24 mag 2015

SIMEN HESTNӔS: L’IMPORTANTE È PARTECIPARE




L’8 maggio scorso è uscito, dopo ben dieci anni di silenzio, “Arcturian”, ultimo parto discografico degli Arcturus. Ne parleremo, ve lo prometto, ma per parlarne facciamo il giro largo, larghissimo, partendo dalla conferma, dietro al microfono, di Simen Hestnaes, in arte I.C.S. Vortex.

Chi è appassionato di black metal sa che I.C.S. Vortex (un nome d’arte che più che altro sembra la ragione sociale di una ditta che produce aspirapolveri) vanta illustri trascorsi in altre importanti band, fra cui spiccano senz'altro i nomi di Borknagar e Dimmu Borgir. Rechiamoci dunque a bordo campo a fare compagnia a questo grande panchinaro del black!
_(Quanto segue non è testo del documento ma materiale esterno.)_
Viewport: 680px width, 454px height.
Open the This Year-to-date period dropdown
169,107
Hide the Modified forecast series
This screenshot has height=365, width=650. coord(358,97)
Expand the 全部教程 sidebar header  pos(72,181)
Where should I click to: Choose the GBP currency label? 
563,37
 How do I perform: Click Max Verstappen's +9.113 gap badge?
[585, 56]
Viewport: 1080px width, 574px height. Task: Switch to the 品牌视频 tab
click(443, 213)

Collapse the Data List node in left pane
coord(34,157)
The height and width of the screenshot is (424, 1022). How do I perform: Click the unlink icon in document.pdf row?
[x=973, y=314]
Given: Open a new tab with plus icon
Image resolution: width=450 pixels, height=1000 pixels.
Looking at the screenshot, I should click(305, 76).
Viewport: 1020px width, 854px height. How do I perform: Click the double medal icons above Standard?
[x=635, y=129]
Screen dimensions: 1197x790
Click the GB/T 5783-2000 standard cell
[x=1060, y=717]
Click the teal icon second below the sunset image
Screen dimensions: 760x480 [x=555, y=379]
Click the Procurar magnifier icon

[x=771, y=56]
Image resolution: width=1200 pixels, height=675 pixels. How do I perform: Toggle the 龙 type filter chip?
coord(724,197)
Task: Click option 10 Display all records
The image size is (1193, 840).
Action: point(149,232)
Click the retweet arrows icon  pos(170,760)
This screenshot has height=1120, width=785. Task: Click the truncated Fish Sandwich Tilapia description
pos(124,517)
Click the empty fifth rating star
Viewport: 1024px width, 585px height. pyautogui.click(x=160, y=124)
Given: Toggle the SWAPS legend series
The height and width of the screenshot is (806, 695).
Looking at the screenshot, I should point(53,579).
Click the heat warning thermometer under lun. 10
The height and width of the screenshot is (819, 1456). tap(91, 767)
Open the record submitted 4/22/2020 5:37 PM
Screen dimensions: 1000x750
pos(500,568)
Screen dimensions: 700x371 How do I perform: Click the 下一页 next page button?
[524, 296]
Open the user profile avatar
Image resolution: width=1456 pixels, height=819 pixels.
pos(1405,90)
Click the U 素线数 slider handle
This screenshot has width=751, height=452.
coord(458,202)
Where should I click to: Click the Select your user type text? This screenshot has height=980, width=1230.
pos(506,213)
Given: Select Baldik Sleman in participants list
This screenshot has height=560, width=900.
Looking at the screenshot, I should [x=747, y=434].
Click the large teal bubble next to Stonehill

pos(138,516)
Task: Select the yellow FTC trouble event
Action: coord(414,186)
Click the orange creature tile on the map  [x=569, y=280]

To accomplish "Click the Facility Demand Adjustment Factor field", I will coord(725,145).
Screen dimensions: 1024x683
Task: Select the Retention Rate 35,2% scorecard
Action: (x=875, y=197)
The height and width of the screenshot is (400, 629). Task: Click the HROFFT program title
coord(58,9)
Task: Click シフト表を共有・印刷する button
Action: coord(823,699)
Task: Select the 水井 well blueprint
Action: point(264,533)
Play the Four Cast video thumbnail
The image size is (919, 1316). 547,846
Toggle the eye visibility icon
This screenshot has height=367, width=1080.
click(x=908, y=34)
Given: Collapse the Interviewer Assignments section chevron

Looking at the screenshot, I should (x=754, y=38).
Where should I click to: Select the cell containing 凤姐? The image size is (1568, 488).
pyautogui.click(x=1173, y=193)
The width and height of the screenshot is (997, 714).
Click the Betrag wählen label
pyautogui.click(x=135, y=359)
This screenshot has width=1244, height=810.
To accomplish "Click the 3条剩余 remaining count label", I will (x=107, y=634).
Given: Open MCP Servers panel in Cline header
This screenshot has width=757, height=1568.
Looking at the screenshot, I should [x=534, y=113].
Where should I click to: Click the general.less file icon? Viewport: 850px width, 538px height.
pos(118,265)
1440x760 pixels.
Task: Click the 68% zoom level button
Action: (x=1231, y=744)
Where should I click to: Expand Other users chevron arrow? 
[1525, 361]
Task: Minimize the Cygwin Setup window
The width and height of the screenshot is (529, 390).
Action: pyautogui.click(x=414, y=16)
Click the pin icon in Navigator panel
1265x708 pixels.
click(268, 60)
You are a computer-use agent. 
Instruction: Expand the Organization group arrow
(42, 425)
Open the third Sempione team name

La prendo larga, larghissima (l’avevo detto, no?). Partiamo dai grandi turnisti del mondo del rock e del metal, personaggi dotatissimi che per un motivo o per un altro si ritrovano a rimbalzare da una band all'altra, a sostituire membri storici ed amatissimi dai fan ed essere per questo spregiati senza possibilità di appello.

Uno di questi è senz'altro Tim “Ripper” Owens, che grazie al suo stage nei Judas Priest (con l'ingrato compito di sostituire la voce dell'heavy metal per eccellenza, sir Robert Halford) si è potuto aggirare nel mondo del lavoro con ottime credenziali. Ma come capita ai neolaureati con 110 e lode, che magari si presentano bene, ma non sono poi così brillanti sul lavoro, Ripperone supera con successo tanti colloqui, il lavoro non gli manca di certo, ma infine non riesce mai a strappare l’agognato contratto a tempo indeterminato. Eppure non è un caratteraccio, affatto! Me lo immagino umile, gioviale, che si presenta in sala prove con una cassa di birra per tutti: grande voce, physique du role e pacche sulle spalle. Nessuno odia Owens, ma nessuno lo ama perdutamente. Prendiamo, per esempio, l'esperienza negli Iced Earth (dove ha militato dal 2003 al 2007). M'immagino Schaffer (leader del gruppo) che, inizialmente poco convinto sul suo conto, si ricrede vedendolo all'opera. Poi però le prove finiscono, Ripper se ne va, l'entusiasmo di Schaffer si smorza appena la porta si chiude alle spalle di Owens; Schaffer torna a casa sua, passeggia perplesso fino alla fermata dell’autobus, distratto da qualcosa che non capisce nemmeno lui; arriva sulla porta della sua abitazione, entra, si toglie il cappotto, si reca in camera e mentre si siede sul letto e si toglie le scarpe, è sempre meno convinto che Owens sia l’uomo giusto per i suoi Iced Earth. La mattina dopo si sveglierà bruscamente sussurrando “Barlow, dove sei?”. Ed infatti Matt Barlow tornerà presto nella banda: la cosa peggiore che può capitare a chiunque, ossia essere scaricati perché il nostro partner ritorna con l’ex. E' questo il destino di "Ripper": quello del bel ragazzo dai begli occhi e dalle belle ciglia, che tutti lo vogliono ma nessuno lo piglia.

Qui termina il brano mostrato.